Seçilen Metin ::
Nitekim söz konusu ettiğimiz konuda dile getirilen başta küresel öcüler olmak üzere “CHP öcüsü”, “Esed öcüsü” hayali öcüler değildir. Ancak burada mesele, bizlerin bu “öcü”lerle korkutularak cahili sistem içi dönüşüm sürecine destekçi olmaya teşvik edilmemiz, cahiliyenin farklı bir biçimini içselleştirmeye ikna edilmek istenmemizdir.

İşte bu noktada, Yüce Allah’ın rızasını kaybetmekten ve gazabına uğramaktan sakınma yükümlülüğü devreye girmekte ve Rabbimize karşısındaki ittikamız, diğer tüm gerçek veya sanal korkuların üzerine çıkmakta, onların baskısından bizi azade kılıp bağımsızlaştırmaktadır.      

Sevgi ile, endişe ile, ümit ile veya korku ile hareket ettiğimizde, ilk ve şeriksiz olarak hesaba katmamız gereken merci Yüce Allah olmalıdır. Diğer tüm sevgilerimiz, endişelerimiz, korkularımız bundan sonra gelmelidir.

Tebuk seferinin ve bu seferde havanın sıcaklığını bahane edip geri kalan münafıkların söz konusu edildiği Tevbe Suresi 81. ayette yer alan Rabbimizin şu beyanı, konuyu anlamak açısından yeterince açıklayıcıdır:

“Allah'ın Rasulüne muhalefet etmek için geri kalanlar (sefere çıkmayıp) oturmaları ile sevindiler. Mallarıyla, canlarıyla Allah yolunda cihad etmeyi çirkin gördüler; ‘Bu sıcakta sefere çıkmayın’ dediler. De ki: ‘Cehennem ateşi daha sıcaktır.’ Keşke anlasalardı.” (Tevbe, 9/81)

Verilen Görev 1 :: Korku ve ittika konulu metne göre, Tevbe Suresi 81. ayette söz konusu edilen münafıklar Tebuk seferinden geri kalmak için neyi bahane etmiştir?
Verilen Görev 2 :: Korku ve ittika konulu metni, son cümlesinden sonraki kısımdan itibaren sürdürün.

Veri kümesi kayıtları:
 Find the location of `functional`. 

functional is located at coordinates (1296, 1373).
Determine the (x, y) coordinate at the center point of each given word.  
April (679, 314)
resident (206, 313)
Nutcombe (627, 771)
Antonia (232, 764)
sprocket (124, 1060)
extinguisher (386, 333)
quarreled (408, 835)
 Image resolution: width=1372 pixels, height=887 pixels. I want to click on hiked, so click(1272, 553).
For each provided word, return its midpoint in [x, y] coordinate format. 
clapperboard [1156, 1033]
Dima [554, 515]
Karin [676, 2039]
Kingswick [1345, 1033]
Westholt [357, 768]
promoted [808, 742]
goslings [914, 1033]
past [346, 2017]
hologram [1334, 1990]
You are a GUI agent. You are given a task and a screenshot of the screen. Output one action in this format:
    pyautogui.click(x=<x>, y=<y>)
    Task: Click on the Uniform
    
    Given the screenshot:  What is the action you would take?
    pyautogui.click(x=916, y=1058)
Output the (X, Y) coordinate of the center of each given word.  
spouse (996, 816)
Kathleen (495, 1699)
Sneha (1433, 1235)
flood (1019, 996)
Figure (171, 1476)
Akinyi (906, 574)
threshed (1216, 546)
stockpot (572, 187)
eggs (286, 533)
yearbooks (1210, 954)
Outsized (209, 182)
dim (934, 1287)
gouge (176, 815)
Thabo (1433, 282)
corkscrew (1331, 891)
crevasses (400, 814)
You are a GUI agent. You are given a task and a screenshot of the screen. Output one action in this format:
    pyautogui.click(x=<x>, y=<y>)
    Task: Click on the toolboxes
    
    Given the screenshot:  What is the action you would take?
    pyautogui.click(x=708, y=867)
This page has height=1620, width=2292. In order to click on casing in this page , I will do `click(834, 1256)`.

Görev Cevabı 1 :: Havanın sıcaklığını bahane etmişlerdir.

Görev Cevabı 2 ::
Evet, bizler insanız. Sevgilerimiz, korkularımız, ümitlerimiz, endişelerimiz olacak. Ancak tüm bu duygularımızı vahyin ölçülerine tâbi kılmakla mükellefiz. Allah’tan daha çok hiçbir şeyi sevmeyeceğiz, Allah’tan daha çok hiçbir şeyden korkmayacağız.  Tüm sevgilerimizi Allah sevgisine, tüm korkularımızı Allah korkusuna tâbi kılacağız.

İstikametimizi başka sevgiler ve korkular üzerine değil, Rabbimize olan sevgi ve ittikamız üzerine tercih edeceğiz, öncer O’nu hesaba katacağız. Yüce Allah’ın belirleyici olmadığı hiçbir denklem kurmayacağız, hiçbir denkleme kafa yormayacağız.

Uhud savaşı öncesi dönemde düşman birliklerinin sayısıyla korkutulmak istenen ve Ahzab savaşında ise yurtları güçlü ordularca kuşatılan ilk neslin şu iman ve istikametini yakalamak zorundayız:

“Onlar, kendilerine insanlar 'Düşmanlarınız size karşı toplandılar, artık onlardan korkun' dedikleri halde, imanları artanlar ve 'Allah bize yeter, O ne güzel vekildir' diyenlerdir.” (Âl-i İmran, 3/173)

“Mü'minler (düşman) birliklerini gördükleri zaman ise (korkuya kapılmadan) dediler ki: 'Bu, Allah'ın ve Resûlü'nün bize vadettiği şeydir; Allah ve Resûlü doğru söylemiştir.' Ve (bu,) yalnızca onların imanlarını ve teslimiyetlerini arttırdı.” (Ahzab, 33/22)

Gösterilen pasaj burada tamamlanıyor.